Letter From the Editors – Power to the People

Midwest and Middle East Edition

By on Thursday, March 24th, 2011

Even though we find ourselves on the outer shoals of a few fallen empires, living a rather bubble existence in the midst of a chaotic nation, we do feel that recent world events, from Madison to al-Manāma, merit a brief comment.

As our regular readers know, I used to be a history teacher in Brooklyn. At the end of most years I’d ask my students to consider a thought experiment by way of review. I’d ask them, knowing what they now knew, what side they’d choose to be on in the moral struggles that defined American history. I’d ask them directly: Would you have chosen to be on the side of resistance to brutality or the side that imposed brutal order? Would you prefer to have trudged alongside brother and sister on the Trail of Tears, or have been a paid centurion, hustling the old and infirm to uncertainty, depredation and death? Would you prefer to have received the lash or given it on the plantation? Would you prefer to have been a striking miner shot in the back protecting a neighbor in Ludlow, Colorado or the Pinkerton who pulled the trigger? Would you have marched with Dr. King and received the beatings, or would you have stood with Bull Connor and held the cudgel?

Or would you have sat on the fence, quiet as a mouse, not daring to offend?

To our minds, those ruminations are transferable to the history of any nation, and inevitably lead to a much larger question, one that I hope my students wrestled with over their summer breaks. Fundamentally, it is this: Does each human being have inherent value, or are some of them just parts to be removed, destroyed or otherwise disposed of when the larger machine demands greater efficiency, greater output, greater rewards for the strong?

To our minds, how someone answers that question goes a damn sight further to evince their true belief in a soul than could decades in a church, temple or mosque.

Do we matter?

Conventional wisdom up North says it is wrong to make comparisons between what is happening in Wisconsin, where public sector workers are fighting to maintain their rights to collectively bargain, with the Middle East, where people are fighting for the more existential issues of being allowed to live a life free of fear, oppression and unrestrained state brutality. We, at La Cuadra, agree — to a point.

These movements are each struggling towards social, political and economic justice. And in each unique situation, the solutions are being forged by turning away from leaders and towards one another. So, sure, the situations are vastly different, but whether it’s the Wisconsin State House or Tahrir Square, people are expressing a root truth about what is right and what is wrong. And it is wrong to stand by, silently, while your brothers and sisters are being harmed.
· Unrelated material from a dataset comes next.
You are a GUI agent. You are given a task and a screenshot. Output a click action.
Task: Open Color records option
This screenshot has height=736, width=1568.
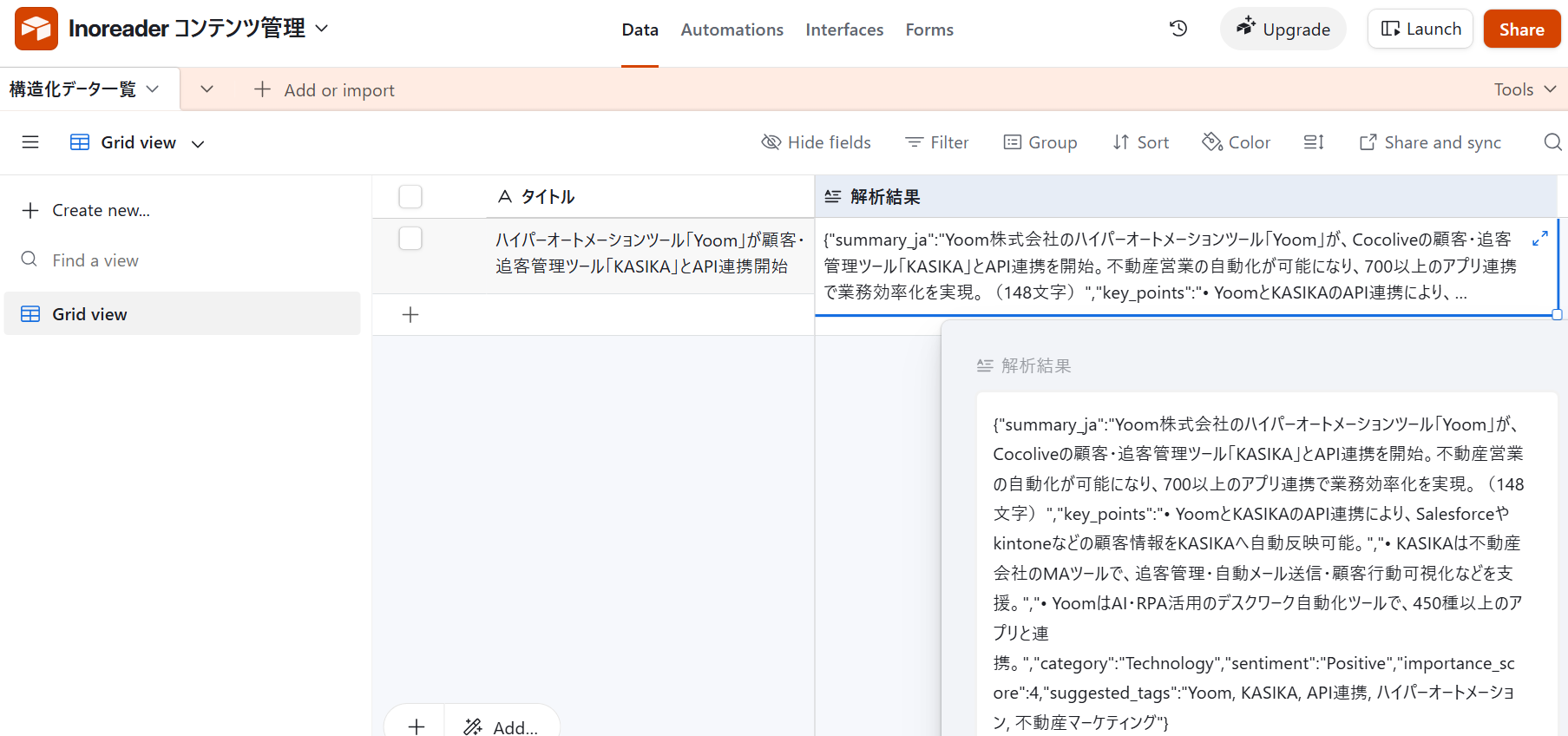coord(1236,142)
The protestors are showing those of us on the outer shoals of empire, again, that when someone comes to take from you, or from those you love, there are still individuals who will place their bodies in front of the lash, the tractor, the tommy-gun or the tank to defend our common humanity by laying themselves, in fear and solidarity, on the line. And they are doing it for one another. Because they believe that one another matter.

As for the governors and governments who sense it is in their interest to break the solidarity of their citizenry, we humbly suggest a Bible verse. Specifically, Genesis, 4:9. Way back then, while still in Eden, God asked a question and we seriously screwed up the answer. As a species, we’ve continued to screw it up time and time again over the past several thousand years.

But the universe never stops asking and we always have the chance to get it right — this time. Are we our brother’s keeper? Because if not us, then who?

So we send our love and our solidarity to those in the grand struggle tonight, because if we matter, then so does the side we choose. Always.